Wednesday, November 25, 2009

Telaga Senja (170)

still believe
In the beginning it was just like a dream. /I remember every word you whispered so sweet. /Your tender kisses and the love that we made. /Oh you got me on my knees I was never afraid.

You promised the world said I was your only girl baby. /( promised me the world )
You promised the world said I was your only girl baby. /(Said i was your only girl )Baby Baby


I’ve been told a million lies I’ve been left with a broken heart. /But I still believe in love. /I’ve been hurt a thousand times I’ve been crying all the tears in the dark. /But i still believe in love.

I’ve been looking for somebody whose right. /The event who will be for more than one night. /I’ve been lookin for the love of my life. /When you think you’ve found someone and live on a lie.

You promised the world said I was your only girl baby. ( promised me the world ) yes you did /You promised the world said I was your only girl baby. (Said i was your only girl ) said i was your only girl Baby Baby oooh

I’ve been told a million lies/ I’ve been left with a broken heart. /But I still believe in love. /I’ve been hurt a thousand times I’ve been crying all the tears in the dark. /But i still believe in love.

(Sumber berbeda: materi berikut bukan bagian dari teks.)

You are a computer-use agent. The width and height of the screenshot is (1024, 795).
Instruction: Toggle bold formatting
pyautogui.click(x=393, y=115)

I never lost my faith in love. /I never lost my hope for a good life. /There’s gotta be someone for me. /somebody who can give me everything that i need.

baby oh oh oh why a million lies with a broken heart. /baby baby oooh.

I’ve been told a million lies I’ve been left with a broken heart. /But I still believe in love. /I’ve been hurt a thousand times I’ve been crying all the tears in the dark. /But i still believe in love. ( repeat x3)
=========================
“ Mam! Ini bukan rumah Tan Zung!”
“ Apa hubungannya, rumah papa dengan rumah mami? Mama tanya mau di bantu? Jawabannya hanya “ya” dan “tidak” jawabnya centil.
“ Terserah mama lah”
“ Tidak ada pilihan jawaban ketiga. Hanya “ya” atau “ tidak”?
=========================

“Mama nggak malu nanti kalau ketahuan mami atau Jonathan?”
“ Kenapa malu. Mama kan sedang membantu orang sakit?”
“ Orang sakit? Atau calon suami.”
“ Iya, itoku calon suamiku. Mulai sekarang mama harus semakin menujukkan kedekatanku dengan papa.”
“ Tunjukkin apa?” tanyaku iseng.
“ Pemuda idaman yang badannya sedang mama bersihkan adalah calon menantunya. Jelas pap!” tawanya sembari melanjutkan tugas”keperawatan”, melap tubuhku.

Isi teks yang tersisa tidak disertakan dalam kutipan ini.